Consultori come gusci vuoti
Daniela Diano, ex psicologa del consultorio di Siderno, in provincia di Reggio Calabria, parla di “donne umiliate da medici obiettori: medici che parlano di infanticidio, donne trattate come fattrici, come fabbriche per fare figli”. Diano ha assistito al lento declino dei consultori negli anni: “Dalla fine degli anni settanta a oggi c’è stata una desertificazione, un depauperamento dei servizi. Ma l’interruzione di gravidanza è la vera nota dolente. Negli anni dopo l’introduzione della legge c’era personale sufficiente negli ospedali e nei consultori, figure varie, le donne venivano accompagnate in tutto il percorso, non erano lasciate mai sole. Con l’aziendalizzazione della sanità queste cose non sono state più possibili. Oggi non sono garantiti neanche i lea, i livelli essenziali di assistenza. La situazione non è più sostenibile”.
Un altro indicatore che evidenzia la gravità della situazione è il tempo di attesa per abortire: “Nel 2020 si sono riscontrate percentuali elevate di tempi di attesa superiori a 3 settimane in Valle D’Aosta (19,3 per cento), Lombardia (17,6 per cento) e Veneto (20,3 per cento).

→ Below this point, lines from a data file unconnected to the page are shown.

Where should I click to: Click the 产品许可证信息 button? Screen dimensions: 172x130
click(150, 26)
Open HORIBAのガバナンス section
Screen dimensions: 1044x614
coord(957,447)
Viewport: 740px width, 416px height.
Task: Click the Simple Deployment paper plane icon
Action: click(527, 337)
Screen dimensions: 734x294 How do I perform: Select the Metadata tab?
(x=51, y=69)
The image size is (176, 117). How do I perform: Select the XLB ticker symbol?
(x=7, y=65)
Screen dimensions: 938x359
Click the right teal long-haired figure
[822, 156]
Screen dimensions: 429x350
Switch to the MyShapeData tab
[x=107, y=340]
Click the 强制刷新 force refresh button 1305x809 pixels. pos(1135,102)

In Calabria il 13,8 per cento delle ivg è avvenuto dopo un tempo di attesa superiore a 28 giorni”, si legge nella relazione del ministro della salute. “Con questi tempi di attesa si rischia di andare oltre i tempi massimi consentiti dalla legge”, spiega Diano.
Il problema della mancata tutela del diritto all’aborto ha radici lontane, spiega Rubens Curia, medico e scrittore, che si occupa da anni del diritto alla salute in Calabria. “Dopo l’approvazione della legge 194, nel 1978, ci furono assunzioni ad hoc, che però nel tempo sono state sperperate: il personale assunto negli anni ottanta è andato via via in pensione, e a causa del blocco delle assunzioni non è mai stato rimpiazzato”, spiega. Curia si riferisce al piano di rientro dal disavanzo della spesa sanitaria della regione varato nel 2009 e al conseguente commissariamento della sanità calabrese.

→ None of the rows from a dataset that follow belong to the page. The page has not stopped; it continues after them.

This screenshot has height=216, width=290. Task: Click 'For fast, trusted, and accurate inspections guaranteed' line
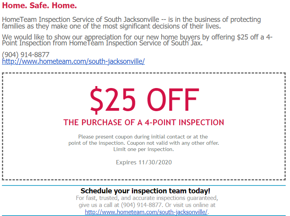(147, 198)
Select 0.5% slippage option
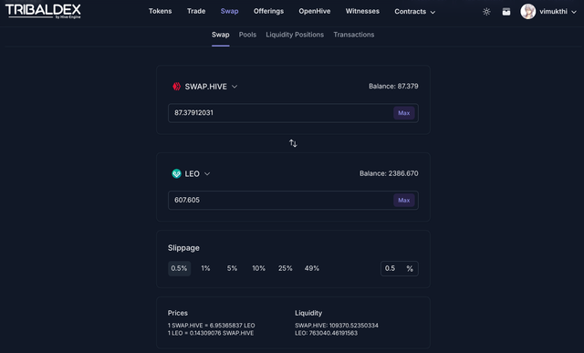The image size is (584, 353). tap(179, 268)
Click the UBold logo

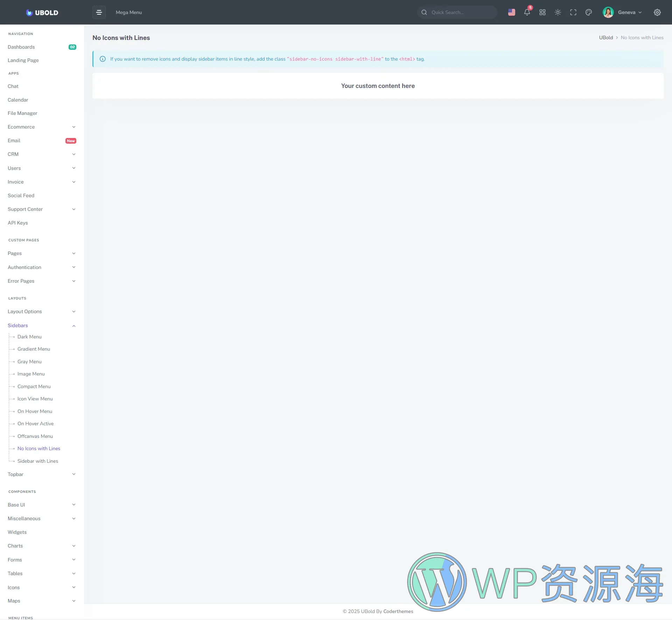(x=42, y=13)
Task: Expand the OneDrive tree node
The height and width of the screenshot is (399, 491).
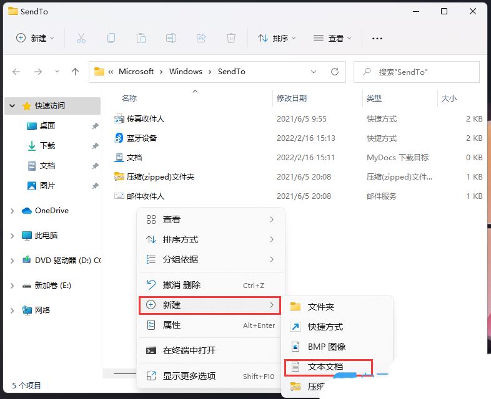Action: click(12, 211)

Bisognava bilanciare la possibilità dell’obiezione di coscienza con concorsi finalizzati all’assunzione di medici non obiettori, ma così non è stato, secondo Curia. Inoltre, come spiega A., “in alcuni casi medici assunti da non obiettori hanno cambiato idea dopo pochi mesi diventando obiettori, riportando la situazione al punto di partenza.

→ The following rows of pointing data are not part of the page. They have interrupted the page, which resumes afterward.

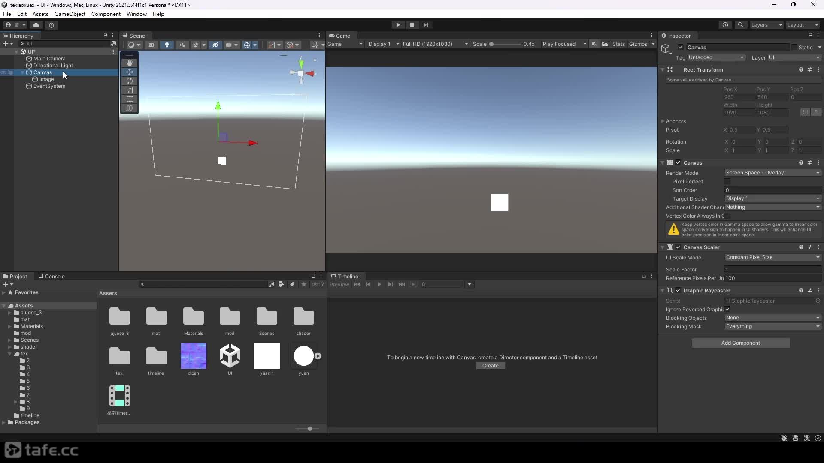The height and width of the screenshot is (463, 824).
Task: Toggle the Pixel Perfect checkbox
Action: point(727,182)
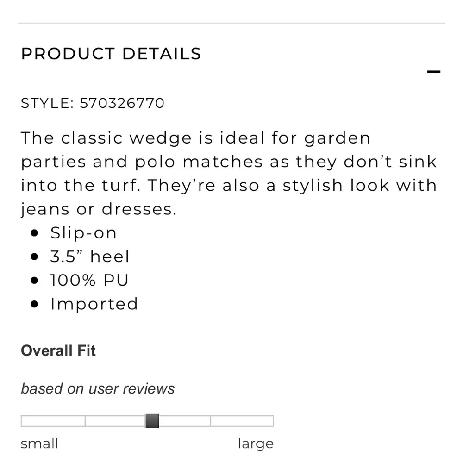Click the style number 570326770

(x=122, y=103)
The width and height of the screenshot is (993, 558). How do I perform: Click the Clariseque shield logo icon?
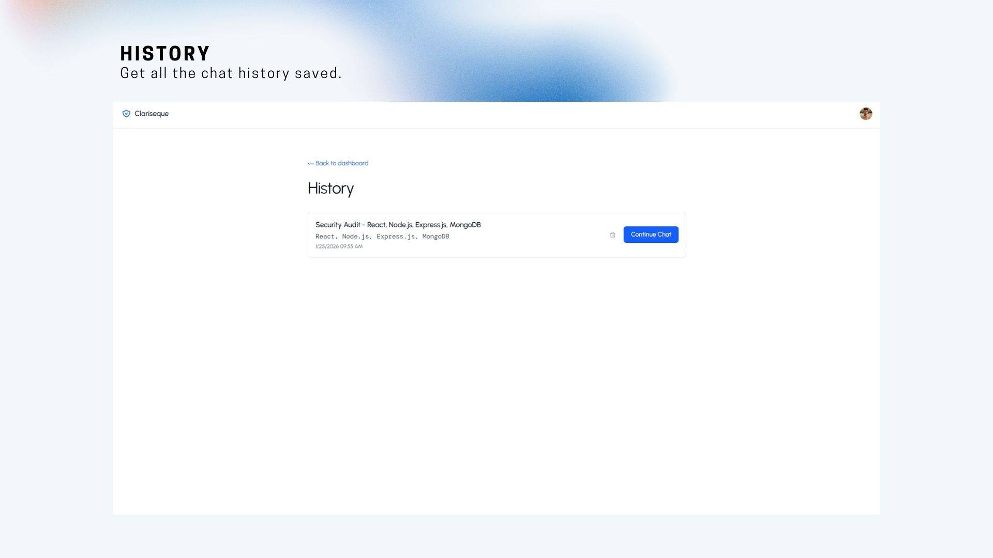coord(126,114)
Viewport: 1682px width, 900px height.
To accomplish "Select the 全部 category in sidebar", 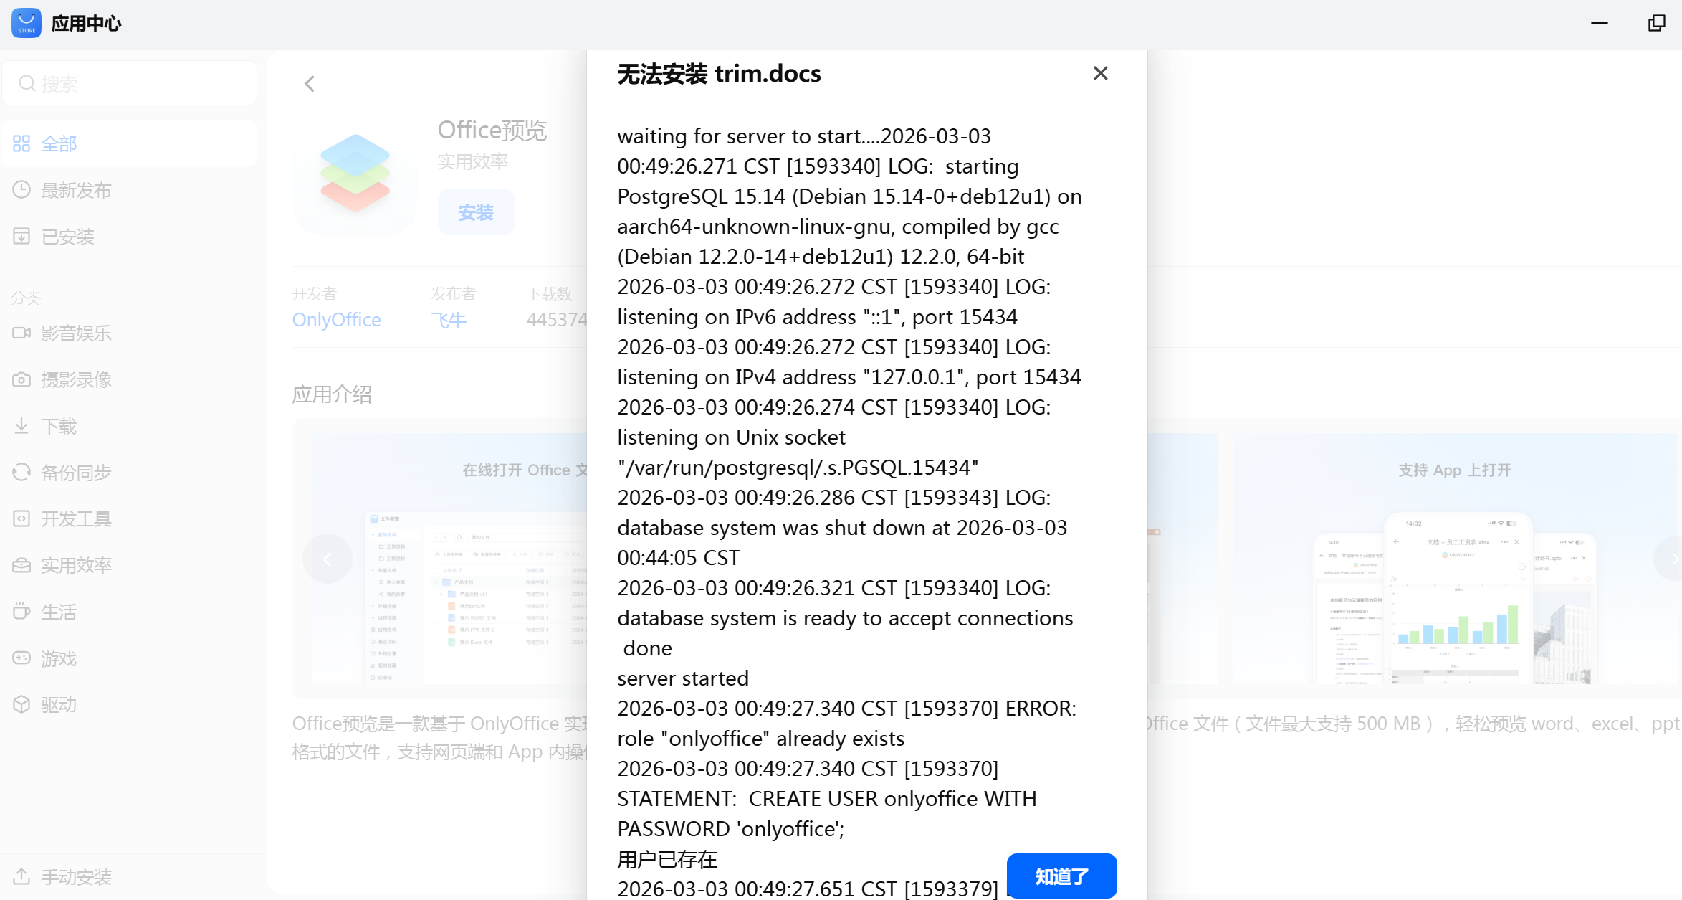I will 59,144.
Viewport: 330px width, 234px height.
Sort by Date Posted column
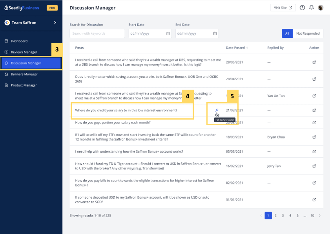247,48
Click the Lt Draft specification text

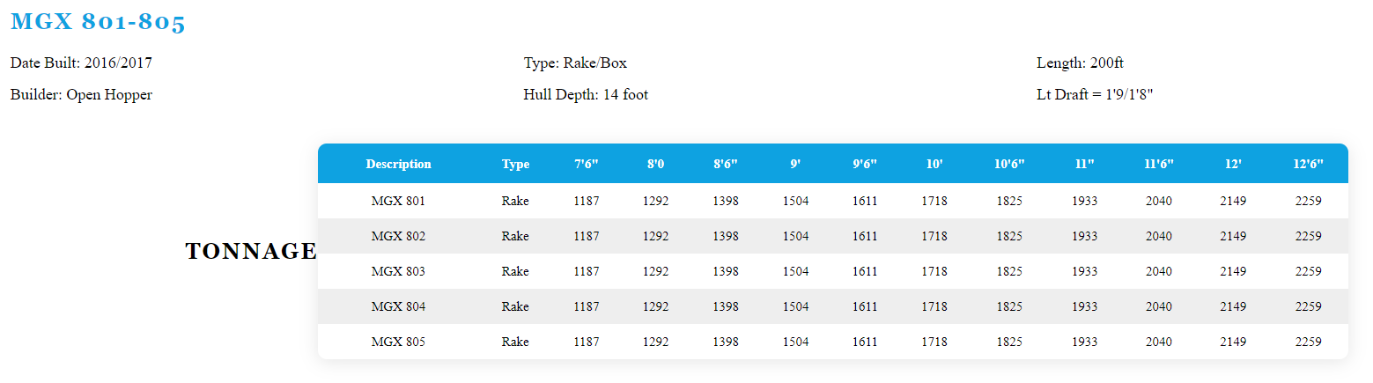[1095, 95]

“In Calabria i consultori per esempio, che avrebbero dovuto avere un ruolo importante nella medicina territoriale, sono ormai dei gusci vuoti, esistono solo sulla carta. Non c’è personale, quello che c’è è obiettore, non ci sono strumenti, a volte manca anche la rete internet. C’è grande trascuratezza, e di conseguenza un diritto acquisito da decenni, come quello all’aborto, non trova più attuazione”, dice ancora Curia, sottolineando come la tutela di un diritto sia ostacolato da più di un decennio di visione economicista della sanità calabrese. “I diritti civili sono stati aggrediti”, conclude. Rimangono tali solo sulla carta.